EXERCISE AIM
Could you count how many lines of the data include "label" and answer with the number only?

GIVEN INFORMATION

────────

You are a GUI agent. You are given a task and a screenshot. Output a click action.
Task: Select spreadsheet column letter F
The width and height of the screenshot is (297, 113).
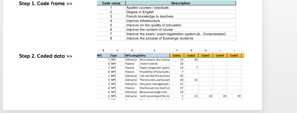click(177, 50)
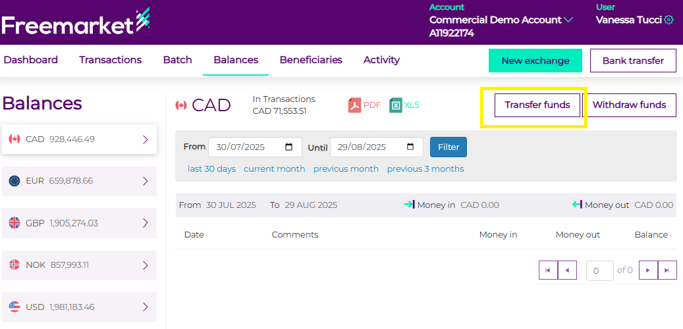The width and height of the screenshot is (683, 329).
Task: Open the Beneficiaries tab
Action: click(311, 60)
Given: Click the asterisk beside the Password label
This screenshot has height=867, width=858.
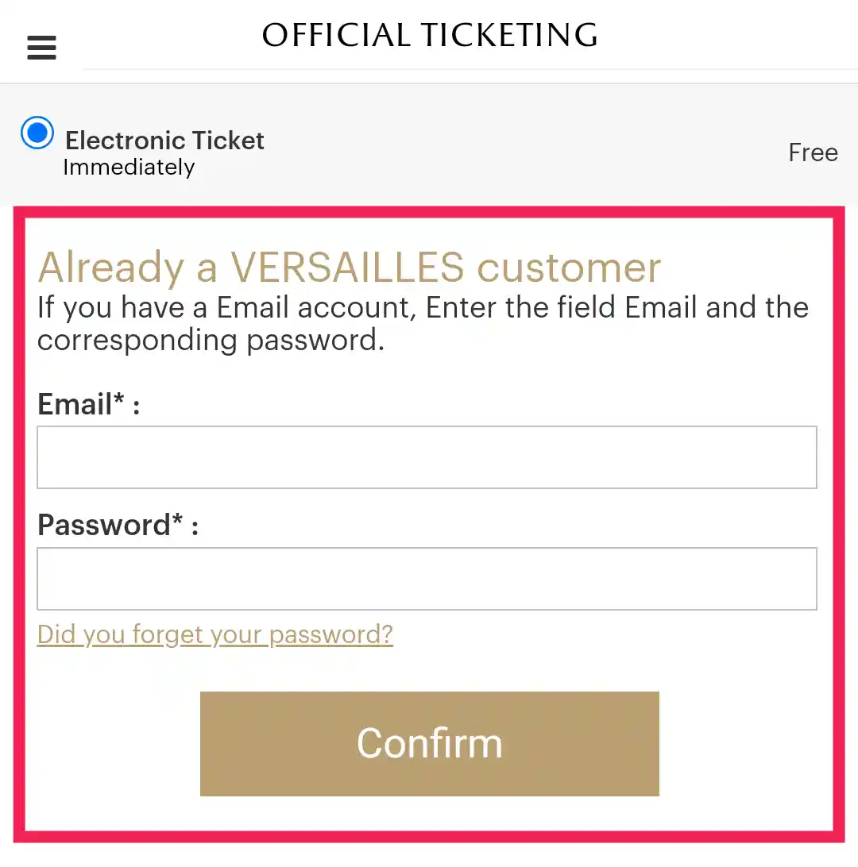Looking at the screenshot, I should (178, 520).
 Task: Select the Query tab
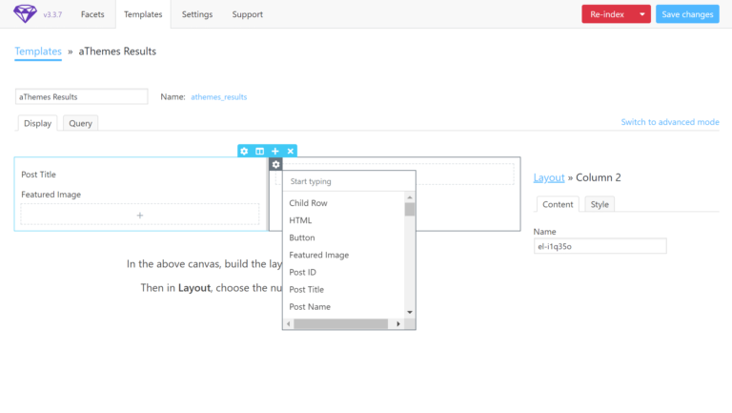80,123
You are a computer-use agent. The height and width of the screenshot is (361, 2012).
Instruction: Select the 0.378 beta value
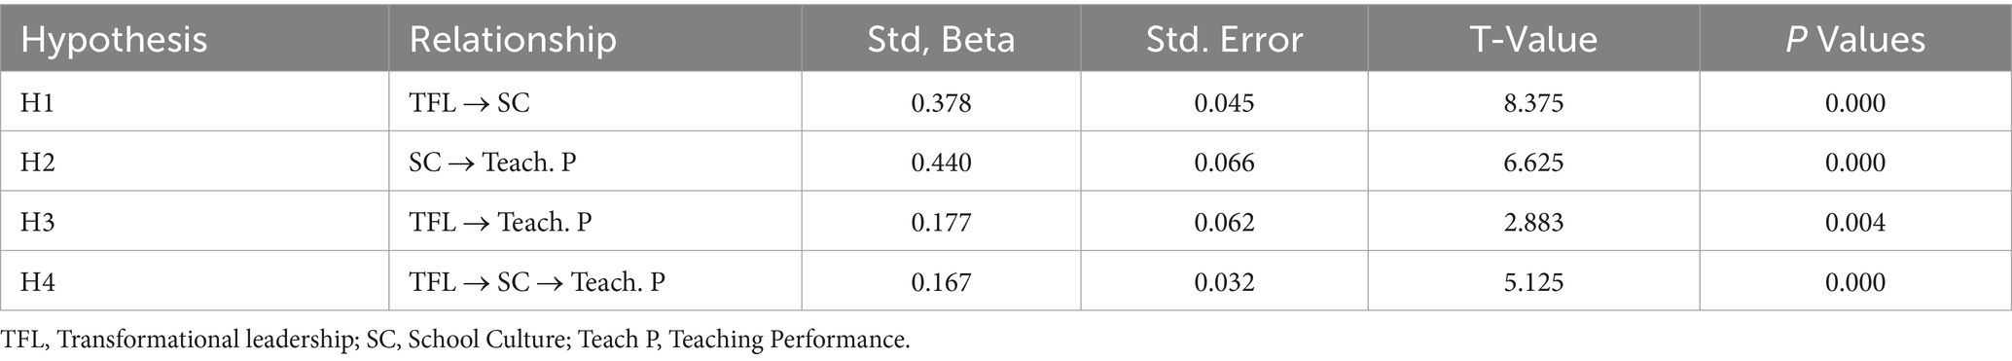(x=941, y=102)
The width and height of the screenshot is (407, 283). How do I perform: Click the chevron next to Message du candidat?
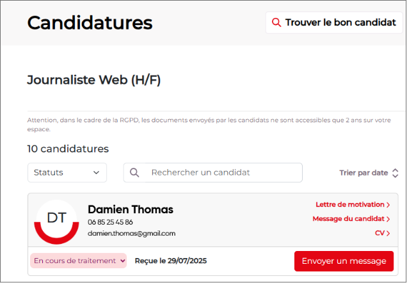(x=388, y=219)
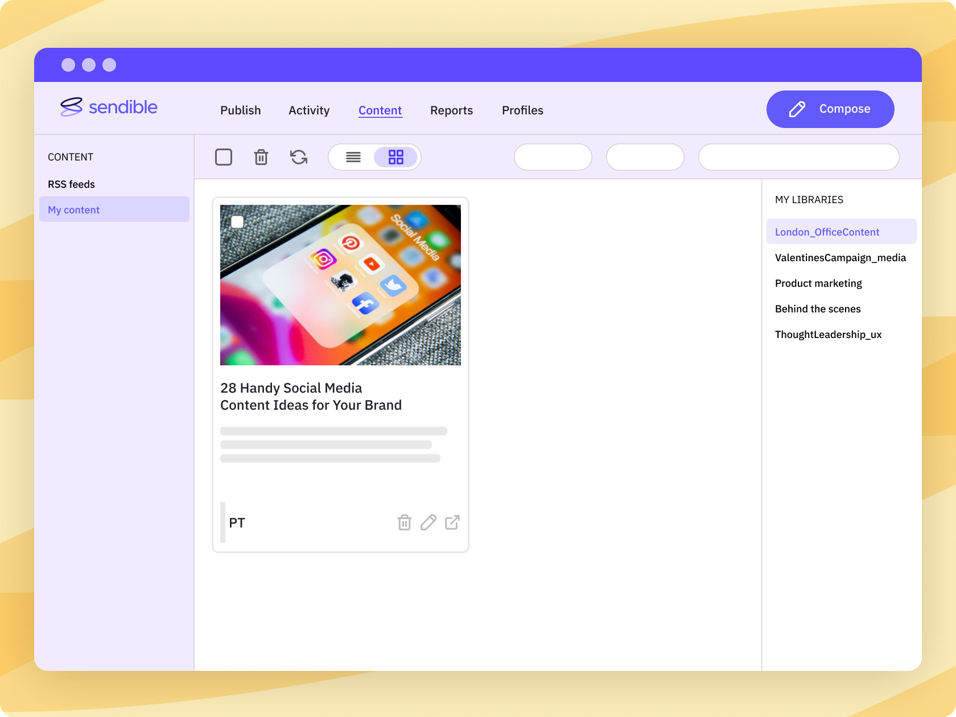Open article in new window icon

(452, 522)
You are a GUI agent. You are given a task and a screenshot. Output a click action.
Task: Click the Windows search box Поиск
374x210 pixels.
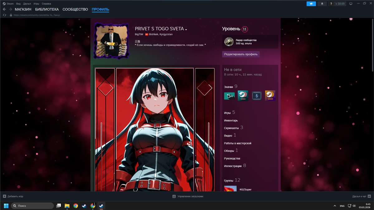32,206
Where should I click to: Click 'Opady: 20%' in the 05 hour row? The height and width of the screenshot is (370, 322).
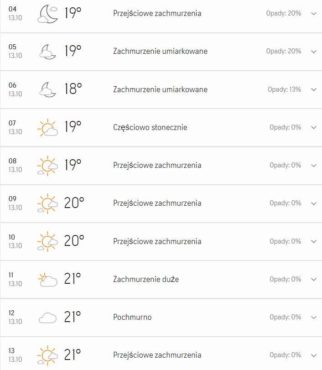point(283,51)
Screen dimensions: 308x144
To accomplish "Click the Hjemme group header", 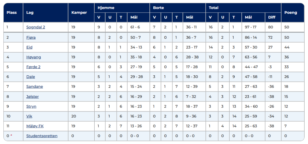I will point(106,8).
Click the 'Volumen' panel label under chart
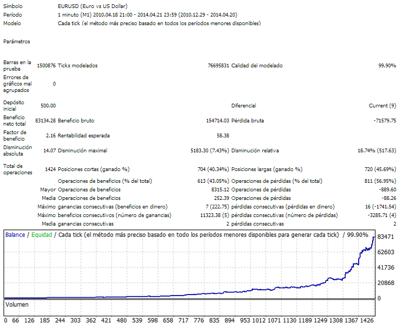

────────

RESPONSE TO THIS TASK
2